**Exercise prompt**
Scan the records below for the line with "Viewport: 546px width, 566px" and the line with "Task: Click the info". Repeat those two lines and every line between them exactly, and nothing else.

··· Recorded data ···

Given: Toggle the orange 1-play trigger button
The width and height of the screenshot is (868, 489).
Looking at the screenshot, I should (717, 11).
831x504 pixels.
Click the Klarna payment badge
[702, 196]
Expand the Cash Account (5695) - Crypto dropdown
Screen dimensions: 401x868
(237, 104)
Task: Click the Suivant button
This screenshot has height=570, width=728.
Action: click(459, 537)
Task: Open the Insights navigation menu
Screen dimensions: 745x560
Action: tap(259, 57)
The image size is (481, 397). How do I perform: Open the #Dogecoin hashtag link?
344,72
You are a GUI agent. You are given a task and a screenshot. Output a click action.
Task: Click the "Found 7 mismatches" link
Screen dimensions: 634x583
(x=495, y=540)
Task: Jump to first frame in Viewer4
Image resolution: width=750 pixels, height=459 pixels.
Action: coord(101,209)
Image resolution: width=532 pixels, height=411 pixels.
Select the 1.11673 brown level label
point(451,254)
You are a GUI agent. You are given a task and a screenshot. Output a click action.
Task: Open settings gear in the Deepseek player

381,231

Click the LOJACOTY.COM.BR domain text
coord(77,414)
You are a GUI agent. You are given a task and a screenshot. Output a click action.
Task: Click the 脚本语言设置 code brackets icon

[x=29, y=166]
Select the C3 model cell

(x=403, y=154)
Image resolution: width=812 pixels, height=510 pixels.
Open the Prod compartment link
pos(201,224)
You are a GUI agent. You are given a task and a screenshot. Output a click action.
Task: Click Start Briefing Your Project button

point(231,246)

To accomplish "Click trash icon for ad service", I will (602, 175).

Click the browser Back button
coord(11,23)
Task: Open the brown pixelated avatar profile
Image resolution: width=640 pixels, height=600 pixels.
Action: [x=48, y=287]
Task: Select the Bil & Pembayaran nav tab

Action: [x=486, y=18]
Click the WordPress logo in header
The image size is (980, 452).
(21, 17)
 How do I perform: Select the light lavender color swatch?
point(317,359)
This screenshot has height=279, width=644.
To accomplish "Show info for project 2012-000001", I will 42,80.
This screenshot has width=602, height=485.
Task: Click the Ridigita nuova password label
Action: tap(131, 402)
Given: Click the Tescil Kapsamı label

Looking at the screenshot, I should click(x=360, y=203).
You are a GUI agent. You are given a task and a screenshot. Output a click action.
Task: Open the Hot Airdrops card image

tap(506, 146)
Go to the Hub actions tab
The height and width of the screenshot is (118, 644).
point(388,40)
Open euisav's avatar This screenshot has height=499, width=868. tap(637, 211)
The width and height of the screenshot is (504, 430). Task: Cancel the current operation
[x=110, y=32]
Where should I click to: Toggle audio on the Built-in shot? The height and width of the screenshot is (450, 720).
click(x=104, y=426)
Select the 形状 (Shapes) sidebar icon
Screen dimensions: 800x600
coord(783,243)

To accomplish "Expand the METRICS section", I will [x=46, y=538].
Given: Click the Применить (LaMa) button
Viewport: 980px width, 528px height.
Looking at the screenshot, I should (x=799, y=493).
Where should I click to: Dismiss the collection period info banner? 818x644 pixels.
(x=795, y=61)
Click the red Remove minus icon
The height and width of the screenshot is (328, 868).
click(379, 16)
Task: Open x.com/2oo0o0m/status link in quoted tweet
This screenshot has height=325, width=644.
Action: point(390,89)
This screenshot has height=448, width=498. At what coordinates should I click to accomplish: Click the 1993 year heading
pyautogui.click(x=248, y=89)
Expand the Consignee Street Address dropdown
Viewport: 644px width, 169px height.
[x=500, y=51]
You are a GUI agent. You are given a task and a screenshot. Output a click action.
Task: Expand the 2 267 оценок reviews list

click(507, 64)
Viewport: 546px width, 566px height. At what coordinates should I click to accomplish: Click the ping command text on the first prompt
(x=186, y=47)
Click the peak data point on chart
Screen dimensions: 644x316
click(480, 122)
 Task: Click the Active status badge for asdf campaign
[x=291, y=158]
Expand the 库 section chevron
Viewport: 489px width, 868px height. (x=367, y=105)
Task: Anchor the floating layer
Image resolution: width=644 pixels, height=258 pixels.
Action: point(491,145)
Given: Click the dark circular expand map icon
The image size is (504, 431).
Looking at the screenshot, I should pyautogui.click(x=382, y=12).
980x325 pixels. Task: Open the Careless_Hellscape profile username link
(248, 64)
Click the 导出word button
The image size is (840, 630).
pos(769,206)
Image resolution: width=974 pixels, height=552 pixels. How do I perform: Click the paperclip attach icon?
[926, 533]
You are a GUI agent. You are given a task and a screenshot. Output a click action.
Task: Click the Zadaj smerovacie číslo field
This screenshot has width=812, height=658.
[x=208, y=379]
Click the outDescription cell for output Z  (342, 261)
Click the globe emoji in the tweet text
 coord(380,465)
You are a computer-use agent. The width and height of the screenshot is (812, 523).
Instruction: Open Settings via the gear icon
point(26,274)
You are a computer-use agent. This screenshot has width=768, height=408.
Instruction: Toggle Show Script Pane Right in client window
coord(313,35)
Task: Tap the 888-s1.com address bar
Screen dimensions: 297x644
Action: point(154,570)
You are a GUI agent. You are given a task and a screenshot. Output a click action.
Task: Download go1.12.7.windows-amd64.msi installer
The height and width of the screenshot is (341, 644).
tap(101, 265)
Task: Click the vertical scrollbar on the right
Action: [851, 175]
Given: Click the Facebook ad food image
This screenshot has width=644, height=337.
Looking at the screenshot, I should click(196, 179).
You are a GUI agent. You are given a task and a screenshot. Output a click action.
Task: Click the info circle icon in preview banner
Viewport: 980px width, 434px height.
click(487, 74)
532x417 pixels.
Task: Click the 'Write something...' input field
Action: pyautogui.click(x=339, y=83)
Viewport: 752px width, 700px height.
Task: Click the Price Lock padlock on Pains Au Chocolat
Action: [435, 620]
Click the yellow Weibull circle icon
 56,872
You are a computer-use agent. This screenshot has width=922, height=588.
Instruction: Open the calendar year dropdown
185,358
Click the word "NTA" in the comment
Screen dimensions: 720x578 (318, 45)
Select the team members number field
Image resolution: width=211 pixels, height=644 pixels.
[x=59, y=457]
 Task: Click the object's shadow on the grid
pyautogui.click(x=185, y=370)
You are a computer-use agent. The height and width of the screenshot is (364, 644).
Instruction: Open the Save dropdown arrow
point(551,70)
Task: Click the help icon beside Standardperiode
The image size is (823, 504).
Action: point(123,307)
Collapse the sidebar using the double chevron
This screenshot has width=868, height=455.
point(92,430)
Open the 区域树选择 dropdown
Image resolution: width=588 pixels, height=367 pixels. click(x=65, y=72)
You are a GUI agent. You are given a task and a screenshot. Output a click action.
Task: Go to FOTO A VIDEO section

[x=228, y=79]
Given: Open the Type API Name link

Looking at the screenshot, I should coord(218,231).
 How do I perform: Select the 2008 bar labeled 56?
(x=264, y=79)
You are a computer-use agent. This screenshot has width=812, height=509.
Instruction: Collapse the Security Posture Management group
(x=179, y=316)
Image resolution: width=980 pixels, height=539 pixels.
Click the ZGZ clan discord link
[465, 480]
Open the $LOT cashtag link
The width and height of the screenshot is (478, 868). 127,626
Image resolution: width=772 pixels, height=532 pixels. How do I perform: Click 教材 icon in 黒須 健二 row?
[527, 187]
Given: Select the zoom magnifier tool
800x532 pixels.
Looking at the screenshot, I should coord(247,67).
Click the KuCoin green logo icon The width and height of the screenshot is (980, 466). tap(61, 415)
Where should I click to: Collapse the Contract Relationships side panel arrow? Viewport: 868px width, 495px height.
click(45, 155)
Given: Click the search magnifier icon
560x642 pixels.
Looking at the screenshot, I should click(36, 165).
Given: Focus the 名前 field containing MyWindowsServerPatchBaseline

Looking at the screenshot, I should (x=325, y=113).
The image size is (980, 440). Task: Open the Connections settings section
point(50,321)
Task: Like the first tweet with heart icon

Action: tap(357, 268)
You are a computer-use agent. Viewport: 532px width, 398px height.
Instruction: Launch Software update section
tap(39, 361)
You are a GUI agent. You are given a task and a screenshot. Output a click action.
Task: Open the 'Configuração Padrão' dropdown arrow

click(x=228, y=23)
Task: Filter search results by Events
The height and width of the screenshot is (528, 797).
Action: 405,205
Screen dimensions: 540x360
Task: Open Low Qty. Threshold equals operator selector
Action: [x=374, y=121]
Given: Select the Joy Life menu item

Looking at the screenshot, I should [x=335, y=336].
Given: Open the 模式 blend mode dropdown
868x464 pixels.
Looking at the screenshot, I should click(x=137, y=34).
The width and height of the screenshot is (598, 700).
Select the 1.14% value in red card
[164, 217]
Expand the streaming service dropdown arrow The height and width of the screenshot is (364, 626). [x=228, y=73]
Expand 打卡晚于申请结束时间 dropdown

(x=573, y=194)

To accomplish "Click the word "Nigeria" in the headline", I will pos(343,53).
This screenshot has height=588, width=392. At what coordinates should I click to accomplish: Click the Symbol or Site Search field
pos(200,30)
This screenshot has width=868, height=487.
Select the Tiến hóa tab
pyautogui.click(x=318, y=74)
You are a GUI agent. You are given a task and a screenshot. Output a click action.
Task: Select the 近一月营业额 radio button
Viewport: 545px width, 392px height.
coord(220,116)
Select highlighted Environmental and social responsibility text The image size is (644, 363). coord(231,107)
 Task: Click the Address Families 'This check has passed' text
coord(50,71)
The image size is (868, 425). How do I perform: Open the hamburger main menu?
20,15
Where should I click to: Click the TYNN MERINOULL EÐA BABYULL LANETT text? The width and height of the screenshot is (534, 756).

···

**Exercise result**
Viewport: 546px width, 566px height. At what coordinates should I click to accomplish: Click the ping command text on the first prompt
(x=186, y=47)
Click the peak data point on chart
Screen dimensions: 644x316
click(480, 122)
 Task: Click the Active status badge for asdf campaign
[x=291, y=158]
Expand the 库 section chevron
Viewport: 489px width, 868px height. (x=367, y=105)
Task: Anchor the floating layer
Image resolution: width=644 pixels, height=258 pixels.
Action: point(491,145)
Given: Click the dark circular expand map icon
The image size is (504, 431).
Looking at the screenshot, I should pyautogui.click(x=382, y=12).
980x325 pixels. Task: Open the Careless_Hellscape profile username link
(248, 64)
Click the 导出word button
The image size is (840, 630).
pos(769,206)
Image resolution: width=974 pixels, height=552 pixels. How do I perform: Click the paperclip attach icon?
[926, 533]
You are a GUI agent. You are given a task and a screenshot. Output a click action.
Task: Click the Zadaj smerovacie číslo field
This screenshot has width=812, height=658.
[x=208, y=379]
Click the outDescription cell for output Z  (342, 261)
Click the globe emoji in the tweet text
 coord(380,465)
You are a computer-use agent. The width and height of the screenshot is (812, 523).
Instruction: Open Settings via the gear icon
point(26,274)
You are a computer-use agent. This screenshot has width=768, height=408.
Instruction: Toggle Show Script Pane Right in client window
coord(313,35)
Task: Tap the 888-s1.com address bar
Screen dimensions: 297x644
Action: point(154,570)
You are a GUI agent. You are given a task and a screenshot. Output a click action.
Task: Download go1.12.7.windows-amd64.msi installer
The height and width of the screenshot is (341, 644).
tap(101, 265)
Task: Click the vertical scrollbar on the right
Action: [851, 175]
Given: Click the Facebook ad food image
This screenshot has width=644, height=337.
Looking at the screenshot, I should click(196, 179).
You are a GUI agent. You are given a task and a screenshot. Output a click action.
Task: Click the info circle icon in preview banner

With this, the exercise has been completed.